Novel blood group gene variants identified by 1000 Genomes that warrant further study. Reference and variant nucleotides are presented in the plus strand. Refer to Table S2 for complete database, correlation with known variants, dbSNP/dbVar ID, and GRCh38 coordinates.
| Gene | hg19 chromosome:nucleotide(s) | Reference | Variant | Predicted aminoacid change | East Asia | Americas | Africa | Europe | South Asia |
|---|---|---|---|---|---|---|---|---|---|
| KEL | 7:142638431 | C | G | Gly703Arg | 0.003000 | 0.000000 | 0.000000 | 0.000000 | 0.000000 |
| KEL | 7:142641475 | G | A | Gln476Ter | 0.000000 | 0.000000 | 0.000000 | 0.001000 | 0.000000 |
| SLC14A1 | 18:43310291–43310314 | del of 24 bp | Asp3_Val10del | 0.000000 | 0.000000 | 0.005300 | 0.000000 | 0.000000 | |
| ERMAP | 1:43296594 | C | T | Arg81Trp | 0.001000 | 0.000000 | 0.001500 | 0.000000 | 0.000000 |
| ERMAP | 1:43296537 | G | T | Glu62Ter | 0.001000 | 0.000000 | 0.000000 | 0.000000 | 0.000000 |
| ERMAP | 1:43300805 | G | A | Trp177Ter | 0.002000 | 0.000000 | 0.000000 | 0.000000 | 0.000000 |
| FUT2 | 19:49206298 | C | T | Gln29Ter | 0.000000 | 0.000000 | 0.001500 | 0.000000 | 0.000000 |
| FUT2 | 19:49206445 | G | T | Glu78Ter | 0.000000 | 0.000000 | 0.000800 | 0.000000 | 0.000000 |
| FUT2 | 19:49207104 | C | A | Tyr297Ter | 0.000000 | 0.000000 | 0.000000 | 0.000000 | 0.001000 |
| CD55 | 1:207504467 | G | T | Ala227Ser | 0.000000 | 0.000000 | 0.000000 | 0.002000 | 0.000000 |
| ABCB6 | 2:220083056 | C | A | Glu114Ter | 0.000000 | 0.000000 | 0.000000 | 0.001000 | 0.000000 |
| KLF1 | 19:12995840 | G | T | Cys316Ter | 0.000000 | 0.000000 | 0.000000 | 0.000000 | 0.001000 |
Two missense variants are possibly antigenic. The first, a novel ERMAP c.241C>T (p.R81W) variant in Africa and East Asia, targets the same amino acid associated with the known European SCER- allele,45 constituting the first possible antigenic Scianna variation described in East Asia. Similarly, the novel CD55 679 G>T (p.A227S) change found in Europe targets the amino acid responsible for the Cr(a-) phenotype described in African Americans and in one Hispanic individual.54,55
Table 3 lists a novel East Asian variant in Kell (c.2107G>C in coding strand; p.G703R) that results in the same amino acid substitution as the known KEL*02M.04 allele (c.2107G>A), and thus is predicted to affect the expression of this protein. A novel SLC14A1 24bp deletion in Africa encompasses the 28G residue that defines JK*01W.03, and thus possibly alters Kidd protein expression. This novel in-frame deletion is predicted to eliminate Kidd amino acids D3 through V10, located in the intracytoplasmic N-terminal portion. The 59 N-terminal residues of Kidd are required for membrane localization of this protein in oocytes.56 Interestingly, the known null JK*01.N09 allele is also a deletion of 8 aminoacids that overlaps this novel variant only through loss of V10.

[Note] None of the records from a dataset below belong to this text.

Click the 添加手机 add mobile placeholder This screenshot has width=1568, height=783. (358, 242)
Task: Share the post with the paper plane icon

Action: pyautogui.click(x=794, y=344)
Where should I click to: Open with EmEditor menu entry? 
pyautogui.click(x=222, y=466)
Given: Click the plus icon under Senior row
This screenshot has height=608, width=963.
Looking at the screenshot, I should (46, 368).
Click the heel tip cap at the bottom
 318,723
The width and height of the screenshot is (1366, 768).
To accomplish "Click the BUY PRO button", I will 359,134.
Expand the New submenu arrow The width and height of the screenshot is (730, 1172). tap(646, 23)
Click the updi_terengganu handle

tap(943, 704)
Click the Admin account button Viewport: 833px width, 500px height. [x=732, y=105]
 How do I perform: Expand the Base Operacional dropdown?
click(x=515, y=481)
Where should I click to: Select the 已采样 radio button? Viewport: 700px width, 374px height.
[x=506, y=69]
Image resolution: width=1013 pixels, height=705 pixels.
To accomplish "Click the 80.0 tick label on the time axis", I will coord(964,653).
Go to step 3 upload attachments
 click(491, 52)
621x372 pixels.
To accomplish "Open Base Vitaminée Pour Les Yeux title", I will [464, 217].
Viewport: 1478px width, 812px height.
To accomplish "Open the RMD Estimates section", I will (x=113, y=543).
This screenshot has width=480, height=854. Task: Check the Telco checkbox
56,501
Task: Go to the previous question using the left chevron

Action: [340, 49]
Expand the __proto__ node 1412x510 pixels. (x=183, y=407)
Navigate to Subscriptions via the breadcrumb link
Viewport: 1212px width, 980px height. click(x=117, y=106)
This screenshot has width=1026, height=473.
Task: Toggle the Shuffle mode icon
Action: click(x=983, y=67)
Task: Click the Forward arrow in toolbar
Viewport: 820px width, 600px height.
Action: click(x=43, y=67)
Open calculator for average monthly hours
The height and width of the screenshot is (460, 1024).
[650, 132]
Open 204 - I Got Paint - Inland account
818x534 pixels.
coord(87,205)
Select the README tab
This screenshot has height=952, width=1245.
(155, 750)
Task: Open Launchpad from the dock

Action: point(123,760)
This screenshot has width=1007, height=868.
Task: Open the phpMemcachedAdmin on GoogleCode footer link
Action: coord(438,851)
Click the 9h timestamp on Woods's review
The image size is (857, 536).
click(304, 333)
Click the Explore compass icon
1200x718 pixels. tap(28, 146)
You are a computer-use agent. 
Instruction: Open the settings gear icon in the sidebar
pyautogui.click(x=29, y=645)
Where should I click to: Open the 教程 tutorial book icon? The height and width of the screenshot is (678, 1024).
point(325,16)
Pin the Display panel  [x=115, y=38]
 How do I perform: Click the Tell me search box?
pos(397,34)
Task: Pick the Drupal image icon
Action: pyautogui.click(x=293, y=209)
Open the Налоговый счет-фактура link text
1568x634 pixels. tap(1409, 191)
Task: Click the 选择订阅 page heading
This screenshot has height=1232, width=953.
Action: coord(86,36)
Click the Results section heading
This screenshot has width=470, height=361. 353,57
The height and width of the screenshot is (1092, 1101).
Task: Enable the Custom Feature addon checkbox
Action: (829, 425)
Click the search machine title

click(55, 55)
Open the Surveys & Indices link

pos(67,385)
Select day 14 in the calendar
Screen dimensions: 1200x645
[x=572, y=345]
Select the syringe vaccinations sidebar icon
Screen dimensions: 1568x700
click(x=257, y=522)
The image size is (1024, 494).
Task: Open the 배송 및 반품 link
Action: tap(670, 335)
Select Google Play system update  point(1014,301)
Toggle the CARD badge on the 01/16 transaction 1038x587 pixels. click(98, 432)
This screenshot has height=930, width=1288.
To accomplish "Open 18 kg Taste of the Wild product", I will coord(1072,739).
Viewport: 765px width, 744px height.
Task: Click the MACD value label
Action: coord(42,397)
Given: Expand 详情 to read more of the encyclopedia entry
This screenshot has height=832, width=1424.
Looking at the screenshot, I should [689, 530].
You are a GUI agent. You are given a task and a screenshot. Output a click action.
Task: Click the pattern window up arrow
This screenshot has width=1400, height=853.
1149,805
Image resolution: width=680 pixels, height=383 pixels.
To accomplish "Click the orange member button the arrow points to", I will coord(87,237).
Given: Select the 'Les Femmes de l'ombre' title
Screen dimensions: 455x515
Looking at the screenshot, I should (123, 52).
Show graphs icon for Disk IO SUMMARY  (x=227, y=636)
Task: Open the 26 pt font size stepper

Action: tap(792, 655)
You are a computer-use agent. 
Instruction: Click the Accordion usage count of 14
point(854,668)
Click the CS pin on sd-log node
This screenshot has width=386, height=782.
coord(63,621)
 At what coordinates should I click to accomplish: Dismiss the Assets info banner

The remaining novel variants are nonsense changes; Table S2 indicates the location of the predicted premature stop codon and lists the known antigenic or null blood group alleles that are encoded by variants downstream of it. A total of 12 additional novel premature stop codons were reported by 1000 Genomes in the KEL, FUT6, C4B, FUT1,CD151, GBGT1, ABCG2, and ABCB6 genes, but their location in the coding sequence is distal to all known alleles in the corresponding blood group (data not shown).
Of the nonsynonymous variants identified by 1000 Genomes in our 42 blood group-related genes, only a small portion correspond to known alleles or are classified above as possible novel null or antigenic changes. The challenge is to determine whether any of the remaining nonsynonymous changes is clinically relevant. To determine if available prediction algorithms would be suitable for this purpose, we tested SIFT,27 PolyPhen-2,28 Mutation Taster29, and Mutation Assessor30 with the control set of known blood group variants listed in Table S1. Collectively, at least one of these 4 algorithms flagged 79 of 109 (72%) listed blood group variants that result in antigenic or enzymatic activity changes. Prediction varied widely across algorithms, which unanimously agreed on a possibly damaging prediction only 19% of the time. On the other hand, 4 of the 12 enzymatic blood group variants listed in Table S1 that do not affect the RBC phenotype, such as FUT3 c.478C>T and FUT2 c.718G>A, were flagged as damaging by at least one of these algorithms. Some well-documented blood group variants that were missed by all 4 prediction algorithms include those associated with the prediction of the Fya/Fyb, Jka/Jkb, and Coa/Cob phenotypes.
Discussion
We present the genomic coordinates, nucleotide interpretation key, and continental frequencies of 120 blood group SNVs and short indels reported by the 1000 Genomes Project (Table S1). This study is limited to the analysis of the public 1000 Genomes database through the UCSC browser, and the reader is referred to the original publication for a discussion of its false discovery rate and genotyping accuracy estimates.1 Representation of the 1000 Genomes database may vary across different genome browser platforms. All 1000 Genomes samples are available through the NHGRI and the NIGMS Repositories at the Coriell Institute for validation studies of the genotypes reported here, but phenotype information of the research participants is not available. Analysis of structural variations (SVs) from the 1000 Genomes Project has been published,2 but its precision is limited.17,57 Homologous genes also pose the risk of misalignment of the short NGS reads produced by this project, and their accurate immunohematology interpretation may require locus-specific adjustment of filter thresholds, as illustrated by recent publications.10,16 Thus, in the absence of experimental validation data and targeted filter adjustment, structural variants >50bp and homologous blood group genes with known recombination events (RHD, RHCE, GYPA, GYPB, and GYPE) were deferred from this study.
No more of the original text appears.